■ **EXERCISE REQUIREMENTS**
Please copy out the whole Python multiprocessing article below, word for word and with its code lines unchanged.

■ **SOURCE DOCUMENT**
□ □ □

Python Multiprocessing: fork(), Process Class, Pool, and Queue Communication

Process vs Program

A program is code that has been written but not yet executed. When code is running, it becomes a process. A process contains not only the executable code but also the runtime environment and system resources.

In operating systems, a process is the smallest unit of resource allocation.

Creating Processes with fork()

The os module in Python provides a wrapper for common system calls, including fork(), which enables creating child processes:

import os

# fork() only works on Unix/Linux/Mac systems, not Windows
child_pid = os.fork()

if child_pid == 0:
    print('Child process executing')
else:
    print('Parent process executing')

How fork() Works

When os.fork() is called, the operating system creates a new process (child process) and copies all information from the parent process. Both parent and child then continue execution from the fork point.

□ □ □

■ **MATERIAL**
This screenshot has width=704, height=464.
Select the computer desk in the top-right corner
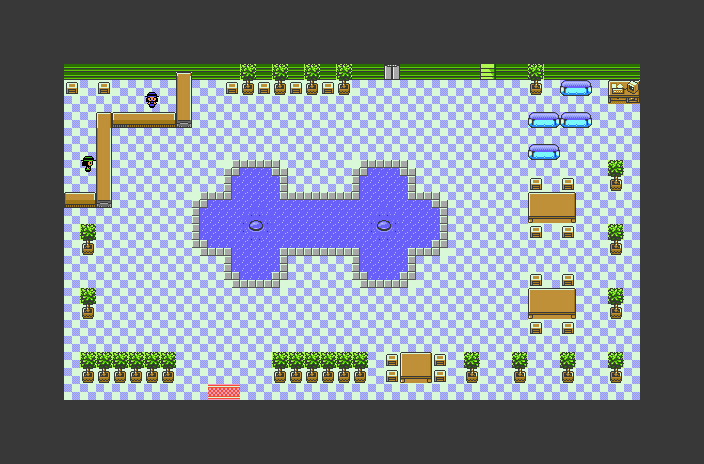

□ □ □

■ **COMPLETE OUTPUT**
Python Multiprocessing: fork(), Process Class, Pool, and Queue Communication

Process vs Program

A program is code that has been written but not yet executed. When code is running, it becomes a process. A process contains not only the executable code but also the runtime environment and system resources.

In operating systems, a process is the smallest unit of resource allocation.

Creating Processes with fork()

The os module in Python provides a wrapper for common system calls, including fork(), which enables creating child processes:

import os

# fork() only works on Unix/Linux/Mac systems, not Windows
child_pid = os.fork()

if child_pid == 0:
    print('Child process executing')
else:
    print('Parent process executing')

How fork() Works

When os.fork() is called, the operating system creates a new process (child process) and copies all information from the parent process. Both parent and child then continue execution from the fork point.